Julian: I recently wrote a piece looking at the formal aspects of future states including the evolution of education and the movement toward a model of lifelong learning. At the moment, the prevailing model is a 3 – 7 year period, often aimed at younger generations, but in the future, engagement will take place as a lifelong process of learning and this space will offer networks and opportunities as much as offering specific knowledge and capability. The risk is that universities stay trapped in a model of utility provision, or trying to be something else, rather than creating and embracing these kinds of dynamic spaces. The more marketized higher education becomes, the greater the risk of disruption too. With the rise of tech-driven collaborative education, it’s almost certain that challenger organisations will take bites out of the educational cherry, and at multiple levels.
Organisations, and this is true for universities as well, need to act in service for society and not the other way around.
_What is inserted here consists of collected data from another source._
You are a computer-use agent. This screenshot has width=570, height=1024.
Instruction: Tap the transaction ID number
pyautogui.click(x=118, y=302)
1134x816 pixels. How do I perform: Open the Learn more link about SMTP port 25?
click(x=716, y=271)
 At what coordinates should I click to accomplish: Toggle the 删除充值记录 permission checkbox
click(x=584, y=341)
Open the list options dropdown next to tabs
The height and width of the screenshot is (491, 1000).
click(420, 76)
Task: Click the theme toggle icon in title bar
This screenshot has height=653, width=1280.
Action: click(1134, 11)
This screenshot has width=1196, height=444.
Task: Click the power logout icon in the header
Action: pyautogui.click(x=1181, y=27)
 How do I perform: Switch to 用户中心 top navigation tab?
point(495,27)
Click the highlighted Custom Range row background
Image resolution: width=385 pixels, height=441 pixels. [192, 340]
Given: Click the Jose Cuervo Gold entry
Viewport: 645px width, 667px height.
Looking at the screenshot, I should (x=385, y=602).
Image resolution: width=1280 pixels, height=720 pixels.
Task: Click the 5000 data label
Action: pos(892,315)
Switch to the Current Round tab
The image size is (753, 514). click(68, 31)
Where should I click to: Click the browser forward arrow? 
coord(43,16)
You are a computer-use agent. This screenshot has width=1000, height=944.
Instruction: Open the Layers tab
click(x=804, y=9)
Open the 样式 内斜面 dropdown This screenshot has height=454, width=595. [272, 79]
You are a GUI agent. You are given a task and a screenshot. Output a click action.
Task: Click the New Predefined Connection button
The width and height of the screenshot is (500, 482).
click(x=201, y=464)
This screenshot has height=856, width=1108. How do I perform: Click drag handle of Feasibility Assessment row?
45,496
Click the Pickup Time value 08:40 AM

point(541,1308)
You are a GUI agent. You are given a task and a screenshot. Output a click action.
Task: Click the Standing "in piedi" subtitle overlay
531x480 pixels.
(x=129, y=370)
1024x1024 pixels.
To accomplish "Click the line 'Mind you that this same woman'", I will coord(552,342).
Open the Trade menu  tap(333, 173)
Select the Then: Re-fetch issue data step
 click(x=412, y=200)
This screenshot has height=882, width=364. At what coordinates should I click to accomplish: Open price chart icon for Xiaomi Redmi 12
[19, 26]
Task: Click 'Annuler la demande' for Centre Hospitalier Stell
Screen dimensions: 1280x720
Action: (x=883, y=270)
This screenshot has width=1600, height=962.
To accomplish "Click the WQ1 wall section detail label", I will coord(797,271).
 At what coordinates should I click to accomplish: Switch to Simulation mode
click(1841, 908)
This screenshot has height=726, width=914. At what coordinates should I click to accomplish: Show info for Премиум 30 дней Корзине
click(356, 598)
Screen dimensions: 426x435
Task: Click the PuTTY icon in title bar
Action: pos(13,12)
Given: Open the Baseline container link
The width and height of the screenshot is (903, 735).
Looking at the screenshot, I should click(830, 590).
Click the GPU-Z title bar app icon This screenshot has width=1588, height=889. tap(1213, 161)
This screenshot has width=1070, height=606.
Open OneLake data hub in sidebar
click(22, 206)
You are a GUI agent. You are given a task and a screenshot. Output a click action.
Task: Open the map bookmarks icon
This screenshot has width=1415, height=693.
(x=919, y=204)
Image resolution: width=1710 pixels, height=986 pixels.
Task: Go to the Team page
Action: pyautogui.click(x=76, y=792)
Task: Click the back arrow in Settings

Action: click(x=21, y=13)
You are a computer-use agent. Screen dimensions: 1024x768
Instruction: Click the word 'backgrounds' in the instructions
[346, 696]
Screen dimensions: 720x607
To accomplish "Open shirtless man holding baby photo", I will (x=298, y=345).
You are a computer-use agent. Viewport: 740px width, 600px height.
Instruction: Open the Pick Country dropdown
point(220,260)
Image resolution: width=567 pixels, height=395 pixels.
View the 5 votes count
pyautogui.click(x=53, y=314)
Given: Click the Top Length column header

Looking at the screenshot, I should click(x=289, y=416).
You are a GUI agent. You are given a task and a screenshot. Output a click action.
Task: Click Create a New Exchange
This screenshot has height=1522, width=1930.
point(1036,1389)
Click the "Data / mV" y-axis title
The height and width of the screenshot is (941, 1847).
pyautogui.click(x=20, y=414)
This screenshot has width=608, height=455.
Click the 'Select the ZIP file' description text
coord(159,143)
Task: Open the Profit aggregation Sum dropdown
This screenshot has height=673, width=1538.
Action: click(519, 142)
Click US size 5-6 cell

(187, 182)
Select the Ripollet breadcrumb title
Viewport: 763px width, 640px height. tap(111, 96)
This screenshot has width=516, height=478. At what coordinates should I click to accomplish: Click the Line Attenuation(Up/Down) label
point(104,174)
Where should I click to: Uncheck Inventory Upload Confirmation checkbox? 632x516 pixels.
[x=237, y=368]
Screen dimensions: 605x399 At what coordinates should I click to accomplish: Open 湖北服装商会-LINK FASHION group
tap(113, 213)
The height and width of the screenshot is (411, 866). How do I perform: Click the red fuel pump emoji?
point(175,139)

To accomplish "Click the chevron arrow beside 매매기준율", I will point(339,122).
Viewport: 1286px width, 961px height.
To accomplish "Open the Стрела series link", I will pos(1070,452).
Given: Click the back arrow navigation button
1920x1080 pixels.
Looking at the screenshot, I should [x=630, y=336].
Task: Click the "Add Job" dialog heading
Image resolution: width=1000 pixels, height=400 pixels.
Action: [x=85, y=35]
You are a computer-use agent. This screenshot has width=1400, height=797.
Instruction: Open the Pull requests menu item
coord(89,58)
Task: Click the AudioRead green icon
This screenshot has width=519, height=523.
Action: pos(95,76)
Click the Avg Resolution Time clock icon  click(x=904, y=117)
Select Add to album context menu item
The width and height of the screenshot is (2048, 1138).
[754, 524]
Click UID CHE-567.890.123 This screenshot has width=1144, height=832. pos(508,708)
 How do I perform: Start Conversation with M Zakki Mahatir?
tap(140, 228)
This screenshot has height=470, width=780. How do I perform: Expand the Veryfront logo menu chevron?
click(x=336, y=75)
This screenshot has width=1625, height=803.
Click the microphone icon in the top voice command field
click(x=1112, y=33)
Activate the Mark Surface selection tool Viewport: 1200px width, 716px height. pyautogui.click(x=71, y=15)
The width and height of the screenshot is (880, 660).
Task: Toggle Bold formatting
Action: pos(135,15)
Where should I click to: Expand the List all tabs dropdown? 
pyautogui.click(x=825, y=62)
People are what matter, and its people that make our organisations what they are. It brings us back to purpose, and the need to have a clear and human social purpose at the heart of what organisations do.
Louise: When you’re working with such a diverse vision, how do you stay positive and curious?
Julian: I’m an optimist, and though most of my work is evidence-based this is one area where it’s a bit of blind faith. I believe that most people are good people trying to do the right things. I’m also curious about everything. We’re used to organisations changing in known ways and known spaces, but today they’re changing to match unknown needs and unknown spaces, and this age of uncertainty is one that suits my specific capabilities of taking a systems wide approach.
Louise: Finally, if you had one piece of advice for a leader about how to tap into a more social, collaborative approach, what would you say?
Julian: The number one thing that I would say is be kind. Increasingly the idea of hard skills being the first step and soft skills following is being flipped around, if you’re kind before you’re efficient then that quality of kindness will be the one that sticks in your community. And that’s a good starting point.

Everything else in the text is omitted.